Firstly load the required modules:

In [1]:
%matplotlib inline
import datacube
from datetime import datetime
from datacube.storage import masking
import numpy as np
import pandas
import xarray as xr

Then set the pixel location, time period, product type and satellite platform you are interested. These input parameters are highlighted in yellow to show that they are controlled by the user.


In [2]:
lon = 149
lat = -37
acq_min = '2005-1'
acq_max = '2015-12'
product_type = 'ndvi'
platform_list = ['ls5', 'ls7', 'ls8']


In the above product type, other options are NBAR, NBART and FC. Based on the input parameters, the output csv file name is defined as


In [3]:
output_name = '{}_{}_{}_{}_{}_{}.csv'.format('_'.join(platform_list), product_type, 
                                             str(lon), str(lat), acq_min, acq_max)


which contains the platform, product type, spatial location and time range specified.
Before performing the pixel drill function in this example, there is a support function for retrieving pixel quality data, which needs to be run in the notebook. 
This function is temporary here and will be in Data Cube API in the future, which means it will disappear in this notebook sometime in the future.


In [4]:
valid_bit = 8
def pq_fuser(dest, src): 
    valid_val = (1 << valid_bit) 

    no_data_dest_mask = ~(dest & valid_val).astype(bool) 
    np.copyto(dest, src, where=no_data_dest_mask) 
    both_data_mask = (valid_val & dest & src).astype(bool) 
    np.copyto(dest, src & dest, where=both_data_mask)


The following function is used to retrieve data for a pixel from a specified product with a specific location and time range. The output of this function is the cloud free and valid data (i.e. without nodata) value.

### WHAT TO DO:
**1)** Decide whether each statement below agrees with the pixel drill walkthrough. For each, answer yes or no and quote the words of the walkthrough that decide it. (a) Besides the product type set in the parameters, NBAR, NBART and FC are other options. (b) The pixel quality support function is already part of the Data Cube API. (c) The user-controlled input parameters are highlighted in green.
**2)** Write the next part of the pixel drill walkthrough, picking up after its final sentence.

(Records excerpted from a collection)
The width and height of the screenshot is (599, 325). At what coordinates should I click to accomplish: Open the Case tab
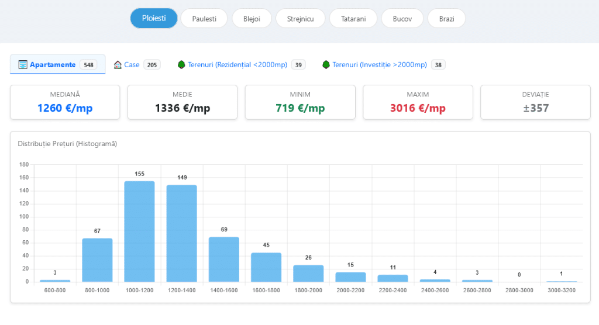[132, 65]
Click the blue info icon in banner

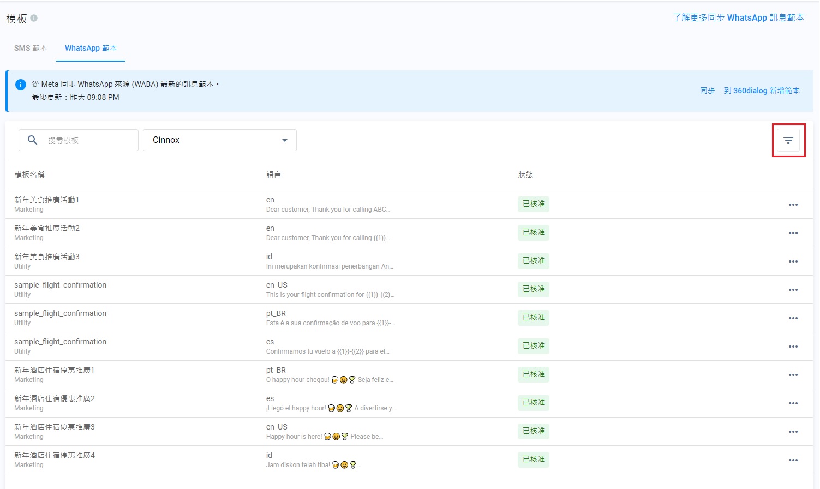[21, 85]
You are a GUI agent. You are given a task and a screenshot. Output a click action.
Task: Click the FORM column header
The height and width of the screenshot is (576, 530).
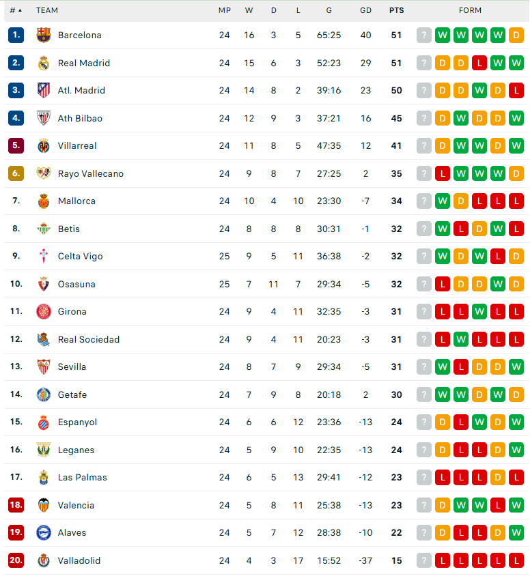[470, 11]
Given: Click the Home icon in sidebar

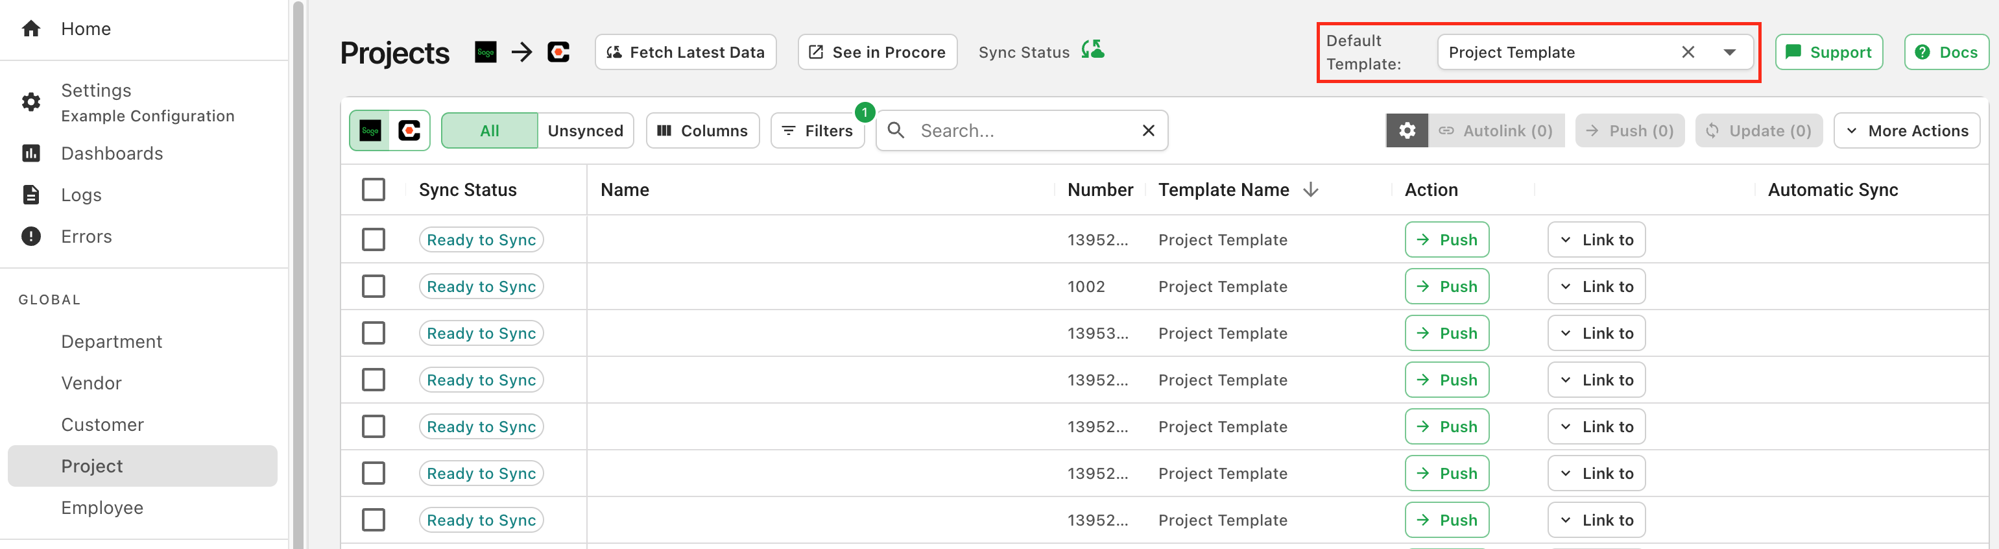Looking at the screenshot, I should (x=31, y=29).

* * *

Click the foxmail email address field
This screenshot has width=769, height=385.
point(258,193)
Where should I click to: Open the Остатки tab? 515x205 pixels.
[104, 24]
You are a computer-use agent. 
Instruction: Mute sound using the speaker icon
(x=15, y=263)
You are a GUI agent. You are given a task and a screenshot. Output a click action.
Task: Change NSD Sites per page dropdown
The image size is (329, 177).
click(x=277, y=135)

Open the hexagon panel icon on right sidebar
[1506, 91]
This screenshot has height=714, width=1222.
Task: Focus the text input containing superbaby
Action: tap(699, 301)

### EXPECTED ANSWERS:
**1)**
(a) Yes: "In the above product type, other options are NBAR, NBART and FC."
(b) No: "This function is temporary here and will be in Data Cube API in the future, which means it will disappear in this notebook sometime in the future."
(c) No: "These input parameters are highlighted in yellow to show that they are controlled by the user."

**2)**
In [5]:
def get_pix_cloud_free_valid(product_type, platform, lon, lat, acq_min, acq_max):
    # get the product name and pq product name
    product_name = '{}_{}_albers'.format(platform, product_type)
    pq_name = '{}_pq_albers'.format(platform)
    #print product_name
    
    # use a small buffer to load data, as single pixel data is not allowed to load at this moment
    if product_type  in ['nbar', 'nbart']:
        # select measurements for NBAR/NBART, so that LS8 data can merge with others
        measurements_list = ['blue', 'green', 'red', 'nir', 'swir1', 'swir2']
        buff = dc.load(product=product_name, 
                   measurements=measurements_list,
                   x=(lon, lon+0.00025), y=(lat, lat+0.00025), 
                   time=(acq_min, acq_max), 
                   group_by='solar_day')
    else:        
        buff = dc.load(product=product_name, 
                   x=(lon, lon+0.00025), y=(lat, lat+0.00025), 
                   time=(acq_min, acq_max), 
                   group_by='solar_day')
    if buff:
        # select the pixel of interest
        pix = buff.isel(x=0, y=0)
        # get cloud free data for the pixel of interest
        pq = dc.load(product=pq_name, x=(lon, lon+0.00025), y=(lat, lat+0.00025), time=(acq_min, acq_max), 
                 group_by='solar_day', fuse_func=pq_fuser)
        pq = pq.isel(x=0, y=0)
        cloud_free = masking.make_mask(pq, cloud_acca='no_cloud', cloud_fmask='no_cloud', contiguous=True).pixelquality
        pix_cld_free = pix.where(cloud_free).dropna(dim='time')
        # remove nodata for the pixel of interest
        pix_cld_free_valid = masking.mask_valid_data(pix_cld_free)
        
        pix_cld_free_valid['platform'] = (('time'), [platform]*pix_cld_free_valid.time.size)
    
        return pix_cld_free_valid
    else:
        return
                     

The following is the break-down explanation of the above function:

1. We need to define which product in the DEA will be used for pixel drill according to the user inputs (see the orange rectangle part labelled with 1).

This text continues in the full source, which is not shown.